_Instruction_
Reproduce every item below verbatim, line for line.

——

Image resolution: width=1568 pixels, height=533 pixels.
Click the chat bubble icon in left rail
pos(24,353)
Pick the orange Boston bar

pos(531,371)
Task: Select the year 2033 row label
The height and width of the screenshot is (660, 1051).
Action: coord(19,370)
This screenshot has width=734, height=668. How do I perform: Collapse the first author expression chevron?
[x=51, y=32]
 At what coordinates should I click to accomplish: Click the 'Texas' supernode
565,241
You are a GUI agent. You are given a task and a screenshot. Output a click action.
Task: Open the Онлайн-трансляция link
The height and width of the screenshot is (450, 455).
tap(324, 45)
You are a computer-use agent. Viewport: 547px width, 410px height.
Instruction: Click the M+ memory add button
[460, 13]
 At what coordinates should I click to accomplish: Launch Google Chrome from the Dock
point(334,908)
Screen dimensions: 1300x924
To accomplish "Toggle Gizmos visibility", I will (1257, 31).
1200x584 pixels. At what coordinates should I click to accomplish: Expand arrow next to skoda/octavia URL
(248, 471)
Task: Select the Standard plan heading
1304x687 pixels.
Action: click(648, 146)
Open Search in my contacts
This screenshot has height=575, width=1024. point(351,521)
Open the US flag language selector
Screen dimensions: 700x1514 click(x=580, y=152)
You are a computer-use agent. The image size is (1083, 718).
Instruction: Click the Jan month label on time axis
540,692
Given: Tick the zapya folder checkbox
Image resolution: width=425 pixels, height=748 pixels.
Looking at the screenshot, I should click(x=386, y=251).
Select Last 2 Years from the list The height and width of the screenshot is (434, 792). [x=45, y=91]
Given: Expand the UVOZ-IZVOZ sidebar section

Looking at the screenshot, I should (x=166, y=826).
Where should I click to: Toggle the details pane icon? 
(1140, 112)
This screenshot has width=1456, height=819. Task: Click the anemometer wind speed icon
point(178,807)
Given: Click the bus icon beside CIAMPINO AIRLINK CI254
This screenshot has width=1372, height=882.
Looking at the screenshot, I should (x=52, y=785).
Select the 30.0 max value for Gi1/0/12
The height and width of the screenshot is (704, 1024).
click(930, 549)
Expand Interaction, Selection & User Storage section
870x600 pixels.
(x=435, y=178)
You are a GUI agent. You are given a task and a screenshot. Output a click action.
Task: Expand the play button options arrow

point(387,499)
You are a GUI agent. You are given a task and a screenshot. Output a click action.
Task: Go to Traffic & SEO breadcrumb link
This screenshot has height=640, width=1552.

——

_Correct response_
Image resolution: width=1568 pixels, height=533 pixels.
Click the chat bubble icon in left rail
pos(24,353)
Pick the orange Boston bar

pos(531,371)
Task: Select the year 2033 row label
The height and width of the screenshot is (660, 1051).
Action: coord(19,370)
This screenshot has width=734, height=668. How do I perform: Collapse the first author expression chevron?
[x=51, y=32]
 At what coordinates should I click to accomplish: Click the 'Texas' supernode
565,241
You are a GUI agent. You are given a task and a screenshot. Output a click action.
Task: Open the Онлайн-трансляция link
The height and width of the screenshot is (450, 455).
tap(324, 45)
You are a computer-use agent. Viewport: 547px width, 410px height.
Instruction: Click the M+ memory add button
[460, 13]
 At what coordinates should I click to accomplish: Launch Google Chrome from the Dock
point(334,908)
Screen dimensions: 1300x924
To accomplish "Toggle Gizmos visibility", I will (1257, 31).
1200x584 pixels. At what coordinates should I click to accomplish: Expand arrow next to skoda/octavia URL
(248, 471)
Task: Select the Standard plan heading
1304x687 pixels.
Action: click(648, 146)
Open Search in my contacts
This screenshot has height=575, width=1024. point(351,521)
Open the US flag language selector
Screen dimensions: 700x1514 click(x=580, y=152)
You are a computer-use agent. The image size is (1083, 718).
Instruction: Click the Jan month label on time axis
540,692
Given: Tick the zapya folder checkbox
Image resolution: width=425 pixels, height=748 pixels.
Looking at the screenshot, I should click(x=386, y=251).
Select Last 2 Years from the list The height and width of the screenshot is (434, 792). [x=45, y=91]
Given: Expand the UVOZ-IZVOZ sidebar section

Looking at the screenshot, I should (x=166, y=826).
Where should I click to: Toggle the details pane icon? 
(1140, 112)
This screenshot has width=1456, height=819. Task: Click the anemometer wind speed icon
point(178,807)
Given: Click the bus icon beside CIAMPINO AIRLINK CI254
This screenshot has width=1372, height=882.
Looking at the screenshot, I should (x=52, y=785).
Select the 30.0 max value for Gi1/0/12
The height and width of the screenshot is (704, 1024).
click(930, 549)
Expand Interaction, Selection & User Storage section
870x600 pixels.
(x=435, y=178)
You are a GUI agent. You are given a task and a screenshot. Output a click action.
Task: Expand the play button options arrow

point(387,499)
You are a GUI agent. You are given a task and a screenshot. Output a click action.
Task: Go to Traffic & SEO breadcrumb link
This screenshot has height=640, width=1552.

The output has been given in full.